Hyaluronic Acid Hydrogel‐Mediated Delivery of MSC‐Derived Exo‐FGF21 Promotes Spinal Cord Injury Repair via STAT3/SOCS3 Signaling

Spinal cord injury (SCI) initiates a cascade of secondary pathological events largely driven by neuroinflammation, where microglial polarization plays a pivotal role. Modulating microglial polarization from M1 to M2 phenotype has emerged as a promising therapeutic strategy. Fibroblast growth factor 21 (FGF21) is known to regulate inflammatory responses, but its delivery to the injury site remains challenging. In this study, we engineered a biocompatible hyaluronic acid (HA) hydrogel capable of sustained release of mesenchymal stem cell-derived exosomes enriched with FGF21 (MSCs-Exo-FGF21). The hydrogel's physicochemical properties and release kinetics were characterized, and its cytocompatibility was verified in vitro. LPS-stimulated microglial cells were used to evaluate polarization, cytokine profiles, and activation of the STAT3/SOCS3 signaling pathway. A rat SCI model was used to assess neuroprotection and functional recovery. MSCs-Exo-FGF21 promoted M2 polarization of microglia, suppressed M1 markers, and significantly activated the STAT3/SOCS3 pathway both in vitro and in vivo. ELISA and qPCR analyses revealed reduced proinflammatory cytokines (IL-1β, TNF-α) levels and elevated anti-inflammatory IL-10. In SCI rats, hydrogel-mediated delivery of MSCs-Exo-FGF21 reduced lesion cavity size, preserved neuronal structure, and significantly improved hindlimb locomotor function. The hydrogel provided a favorable microenvironment for sustained exosome release and cellular uptake.

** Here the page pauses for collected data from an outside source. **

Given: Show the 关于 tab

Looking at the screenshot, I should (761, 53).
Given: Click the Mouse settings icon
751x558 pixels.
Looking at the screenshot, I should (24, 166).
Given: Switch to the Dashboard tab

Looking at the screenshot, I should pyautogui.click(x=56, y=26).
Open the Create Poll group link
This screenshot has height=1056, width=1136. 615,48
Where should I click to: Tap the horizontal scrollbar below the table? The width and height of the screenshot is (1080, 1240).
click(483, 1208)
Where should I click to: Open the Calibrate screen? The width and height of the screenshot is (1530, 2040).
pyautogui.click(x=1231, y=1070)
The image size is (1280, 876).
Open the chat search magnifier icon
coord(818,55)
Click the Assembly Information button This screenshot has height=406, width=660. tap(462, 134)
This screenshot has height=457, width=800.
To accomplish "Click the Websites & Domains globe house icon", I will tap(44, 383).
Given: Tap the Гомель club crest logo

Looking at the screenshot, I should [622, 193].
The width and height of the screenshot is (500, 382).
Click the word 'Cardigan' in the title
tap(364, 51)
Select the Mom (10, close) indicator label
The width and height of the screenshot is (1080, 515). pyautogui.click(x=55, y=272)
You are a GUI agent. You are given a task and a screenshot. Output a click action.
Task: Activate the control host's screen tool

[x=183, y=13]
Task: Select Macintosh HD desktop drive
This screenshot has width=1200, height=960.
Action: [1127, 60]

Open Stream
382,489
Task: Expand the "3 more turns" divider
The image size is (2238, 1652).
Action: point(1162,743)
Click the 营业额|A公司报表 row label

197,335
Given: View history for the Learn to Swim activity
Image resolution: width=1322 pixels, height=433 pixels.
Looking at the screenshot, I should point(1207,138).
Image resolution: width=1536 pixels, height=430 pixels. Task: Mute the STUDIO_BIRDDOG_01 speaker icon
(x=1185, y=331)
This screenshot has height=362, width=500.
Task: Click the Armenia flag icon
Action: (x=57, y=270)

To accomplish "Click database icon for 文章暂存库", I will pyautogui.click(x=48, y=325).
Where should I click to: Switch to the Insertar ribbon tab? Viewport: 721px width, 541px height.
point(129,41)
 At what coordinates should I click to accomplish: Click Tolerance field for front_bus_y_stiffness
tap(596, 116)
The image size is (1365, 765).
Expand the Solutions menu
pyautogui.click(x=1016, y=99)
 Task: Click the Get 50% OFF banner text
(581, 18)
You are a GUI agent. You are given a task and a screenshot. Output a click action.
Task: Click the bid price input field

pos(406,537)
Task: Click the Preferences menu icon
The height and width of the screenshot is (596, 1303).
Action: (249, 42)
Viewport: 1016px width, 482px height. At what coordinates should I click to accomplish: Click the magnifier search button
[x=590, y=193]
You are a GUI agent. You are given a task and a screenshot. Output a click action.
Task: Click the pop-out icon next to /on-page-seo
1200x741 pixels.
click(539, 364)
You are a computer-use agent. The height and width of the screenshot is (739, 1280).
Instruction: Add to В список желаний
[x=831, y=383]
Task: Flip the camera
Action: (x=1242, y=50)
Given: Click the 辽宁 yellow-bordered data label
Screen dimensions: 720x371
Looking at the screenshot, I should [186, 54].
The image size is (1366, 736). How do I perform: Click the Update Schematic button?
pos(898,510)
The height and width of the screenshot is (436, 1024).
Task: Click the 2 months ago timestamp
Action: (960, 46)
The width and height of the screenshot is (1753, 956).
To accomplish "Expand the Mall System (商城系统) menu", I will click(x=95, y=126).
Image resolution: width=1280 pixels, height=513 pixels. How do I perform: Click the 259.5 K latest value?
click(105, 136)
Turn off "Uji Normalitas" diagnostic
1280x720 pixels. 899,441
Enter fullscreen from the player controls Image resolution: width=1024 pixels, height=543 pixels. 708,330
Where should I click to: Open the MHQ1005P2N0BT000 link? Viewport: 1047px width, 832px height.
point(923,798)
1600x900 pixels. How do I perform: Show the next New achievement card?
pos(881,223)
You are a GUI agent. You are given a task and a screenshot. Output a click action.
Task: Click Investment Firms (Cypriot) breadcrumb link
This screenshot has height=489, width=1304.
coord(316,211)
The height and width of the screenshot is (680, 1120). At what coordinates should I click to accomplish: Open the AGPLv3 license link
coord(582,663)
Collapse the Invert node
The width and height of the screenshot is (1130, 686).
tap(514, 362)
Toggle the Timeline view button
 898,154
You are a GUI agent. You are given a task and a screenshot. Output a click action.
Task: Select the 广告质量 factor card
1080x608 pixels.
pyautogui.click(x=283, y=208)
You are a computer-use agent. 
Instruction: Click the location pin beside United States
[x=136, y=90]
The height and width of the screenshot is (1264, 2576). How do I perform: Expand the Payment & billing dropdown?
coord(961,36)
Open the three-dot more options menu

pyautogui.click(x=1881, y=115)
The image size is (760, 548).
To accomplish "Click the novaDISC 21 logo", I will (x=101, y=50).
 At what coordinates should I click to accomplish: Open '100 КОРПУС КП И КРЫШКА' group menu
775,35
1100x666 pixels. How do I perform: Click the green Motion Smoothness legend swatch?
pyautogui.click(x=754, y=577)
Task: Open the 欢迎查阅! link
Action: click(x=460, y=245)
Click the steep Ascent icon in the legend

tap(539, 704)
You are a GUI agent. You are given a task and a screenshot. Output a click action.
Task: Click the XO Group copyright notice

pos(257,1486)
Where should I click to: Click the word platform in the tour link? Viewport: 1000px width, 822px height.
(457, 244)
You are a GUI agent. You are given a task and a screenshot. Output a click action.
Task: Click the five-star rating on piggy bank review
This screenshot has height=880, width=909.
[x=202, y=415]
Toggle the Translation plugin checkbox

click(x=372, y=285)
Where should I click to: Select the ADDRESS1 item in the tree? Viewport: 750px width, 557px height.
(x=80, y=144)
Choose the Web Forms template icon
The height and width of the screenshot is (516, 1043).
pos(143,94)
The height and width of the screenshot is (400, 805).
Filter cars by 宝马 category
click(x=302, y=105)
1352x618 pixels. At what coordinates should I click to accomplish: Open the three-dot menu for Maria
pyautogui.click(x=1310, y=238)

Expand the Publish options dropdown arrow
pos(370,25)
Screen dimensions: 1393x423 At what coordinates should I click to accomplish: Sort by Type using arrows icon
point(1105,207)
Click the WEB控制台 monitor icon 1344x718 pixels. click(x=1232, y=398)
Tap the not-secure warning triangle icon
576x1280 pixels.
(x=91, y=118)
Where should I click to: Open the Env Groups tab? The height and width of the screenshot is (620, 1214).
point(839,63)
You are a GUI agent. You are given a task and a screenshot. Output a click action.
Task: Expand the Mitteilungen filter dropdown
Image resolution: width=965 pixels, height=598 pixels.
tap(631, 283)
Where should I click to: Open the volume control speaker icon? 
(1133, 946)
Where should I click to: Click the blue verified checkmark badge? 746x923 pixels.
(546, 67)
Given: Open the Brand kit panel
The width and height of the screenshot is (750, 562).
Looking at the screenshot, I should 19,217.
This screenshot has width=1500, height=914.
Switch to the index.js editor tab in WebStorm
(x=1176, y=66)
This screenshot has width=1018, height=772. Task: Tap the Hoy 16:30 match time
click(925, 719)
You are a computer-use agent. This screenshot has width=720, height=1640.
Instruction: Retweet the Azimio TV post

Our findings demonstrate that hydrogel-based delivery of MSCs-Exo-FGF21 effectively reprograms microglial polarization through STAT3/SOCS3 signaling, alleviates neuroinflammation, and promotes functional recovery after SCI. This exosome-hydrogel platform offers a promising therapeutic avenue for modulating immune responses and enhancing neural repair in central nervous system (CNS) trauma.